我有一个datacontract对象,我能够使用DataContractSerializer将其成功序列化为xml,但是当我尝试使用XPath访问该节点时,它返回null。我无法找到它为什么会这样。
这是我到目前为止所做的事情。
namespace DataContractLibrary
{
[DataContract]
public class Person
{
[DataMember]
public string FirstName { get; set; }
[DataMember]
public string LastName { get; set; }
[DataMember]
public int Age { get; set; }
}
}
static void Main(string[] args)
{
Person dataContractObject = new Person();
dataContractObject.Age = 34;
dataContractObject.FirstName = "SomeFirstName";
dataContractObject.LastName = "SomeLastName";
var dataSerializer = new DataContractSerializer(dataContractObject.GetType());
XmlWriterSettings xmlSettings = new XmlWriterSettings { Indent = true, Encoding = Encoding.UTF8, OmitXmlDeclaration = true };
using (var xmlWriter = XmlWriter.Create("person.xml", xmlSettings))
{
dataSerializer.WriteObject(xmlWriter, dataContractObject);
}
XmlDocument document = new XmlDocument();
document.Load("person.xml");
XmlNamespaceManager namesapceManager = new XmlNamespaceManager(document.NameTable);
namesapceManager.AddNamespace("", document.DocumentElement.NamespaceURI);
XmlNode firstName = document.SelectSingleNode("//FirstName", namesapceManager);
if (firstName==null)
{
Console.WriteLine("Count not find the node.");
}
Console.ReadLine();
}
任何人都可以让我知道我的错误吗? 非常感谢您的帮助。
答案 0 :(得分:5)
您忽略了放入序列化XML的XML命名空间:
<Person xmlns:i="http://www.w3.org/2001/XMLSchema-instance"

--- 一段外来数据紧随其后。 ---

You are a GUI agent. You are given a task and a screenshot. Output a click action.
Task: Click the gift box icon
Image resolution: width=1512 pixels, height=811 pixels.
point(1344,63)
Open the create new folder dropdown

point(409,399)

xmlns="http://schemas.datacontract.org/2004/07/DataContractLibrary">
<Age>34</Age>
<FirstName>SomeFirstName</FirstName>
<LastName>SomeLastName</LastName>
</Person>
因此,在您的代码中,您需要引用该命名空间:
XmlNamespaceManager namespaceManager = new XmlNamespaceManager(document.NameTable);
namespaceManager.AddNamespace("ns", document.DocumentElement.NamespaceURI);
然后在XPath中,您需要使用该命名空间:
XmlNode firstName = document.SelectSingleNode("//ns:FirstName", namespaceManager);
if (firstName == null)
{
Console.WriteLine("Could not find the node.");
}
else
{
Console.WriteLine("First Name is: {0}", firstName.InnerText);
}
现在它工作正常 - 名字被打印到控制台上。